Do you have any rituals or must-go places when you’re back in town?
I ALWAYS make a stop at Mama’s Royal Cafe and the Smokehouse in Oakland and El Farolito on 24th in the Mission. Other than eating, I see my nieces and nephew and family and friends.
What was it like to be able to celebrate 15 years of The Rub this year?
It’s humbling. The Rub has grown to be part of a select group of quintessential New York parties. As a transplant to NYC, being able to have that kind of impact on the city is feels amazing, and is a little overwhelming if I think about it too much. So I try to stay focused on doing what we do as best as possible. My partner (DJ Ayres) and I are always trying to push the music forward, bring in new groups of music heads to dance, and improve the experience of party-goers. Something’s working because fifteen years in and the party continues to grow. We get a great crowd that is super open, down to dance all night, and game for the barely controlled chaos.
Describe to us what a typical The Rub party is like, for those of us that have never been.
The party is at the Bell House in Brooklyn on the last Saturday of each month. We play about 60 percent new and classic hip-hop and 40 percent that’s a combination of disco/funk classics, house, reggae, and other party music. We’re always pushing the boundaries but always with an eye to keeping the dance floor moving. We get about a thousand people out each month and it’s a great mix of all of the people that make Brooklyn one of the best places in the world.
What’s the weirdest thing you’ve ever seen happen at the party?
Man, I’ve seen so much crazy stuff: people having sex in the bathroom, dancing with barf on their shirt, getting so drunk ambulances have to be called, and starting fights with groups of bouncers they had zero chance of winning.
Share with us your experience of one of the most memorable guests at The Rub.
Over the life of the party we’ve had a crazy number of guests: DJ Premier, Mark Ronson, Just Blaze, Diplo, DJ Scratch, Numark, Fourcolorzack, Hedspin, Cipha Sounds, mOma, Jasmine Solano, DJ Riz, Craze, Tittsworth, Mr. Cee, and Dave Nada, to name a few. There isn’t one that stands out more than the others. All of them have been incredibly memorable to me.

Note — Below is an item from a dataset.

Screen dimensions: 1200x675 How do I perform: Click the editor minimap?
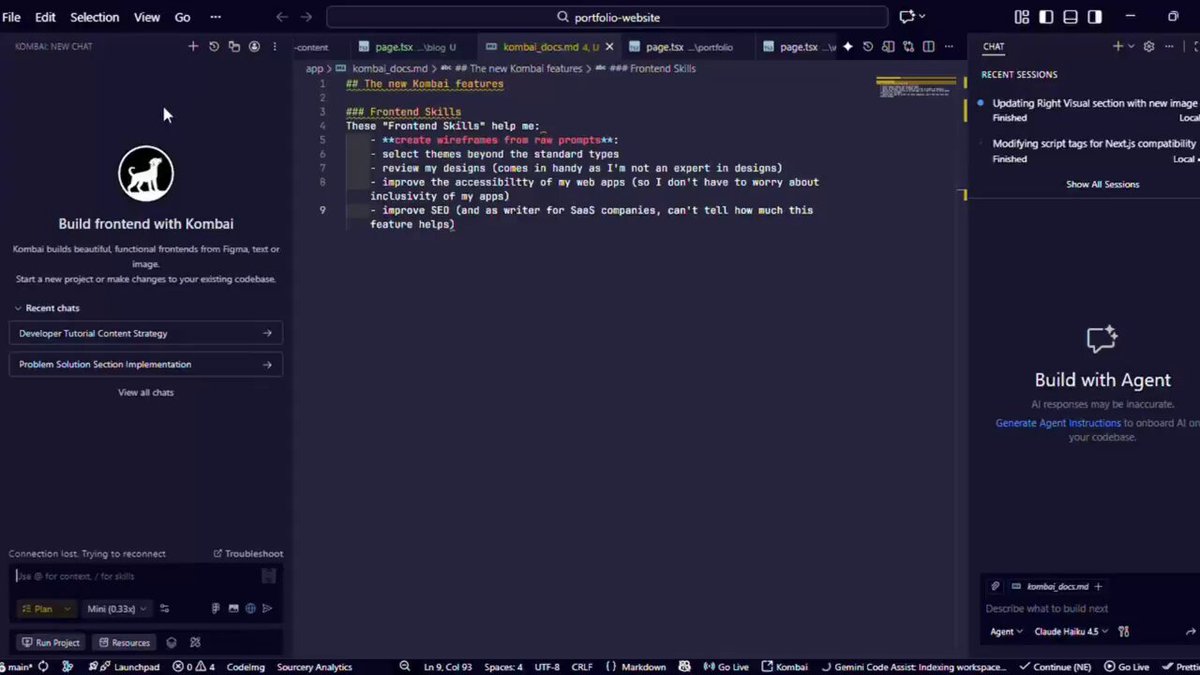tap(915, 89)
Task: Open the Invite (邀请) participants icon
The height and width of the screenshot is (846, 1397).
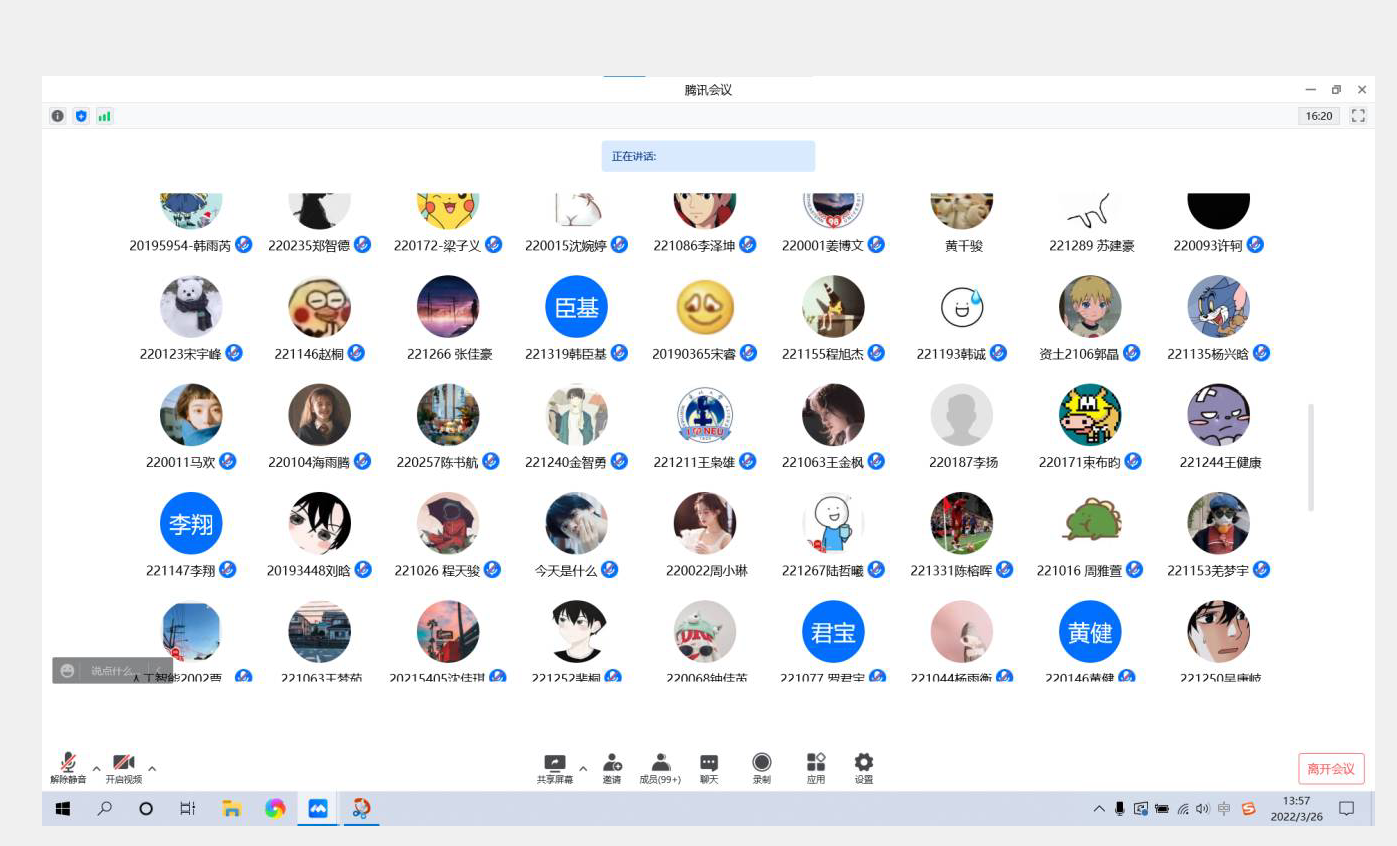Action: tap(612, 764)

What finally prompted you guys to make Spotify playlists? Does it feel weird to do so, especially with the influx of people discovering music digitally instead of organically?
We’re always about sharing the music that we love, pushing the boundaries of what our patrons know and like, and meeting people where they are. So putting together Spotify playlists was a natural extension. We went from making mixtape on cassette, to CDs, to records, to podcasts, and now to Spotify. The delivery medium doesn’t matter to us; the music is what matters.
You’ll be playing the five-year anniversary of Generations on Thursday. What has been your favorite generation of music?
I don’t really play favorites when it comes to music and have never had top five artists/songs/albums. There’s great music from every generation and the fun is in discovering music that speaks to me and a dance floor regardless of when it’s from.
What’s gonna be extra special about this party, and what are you looking forward to the most?
I’ve had the chance to DJ with Franchise before but never with Goldenchyld and Mind Motion, both of whom I’m a big fan of and who influenced me in different ways. So getting to rock with them is the highlight for me.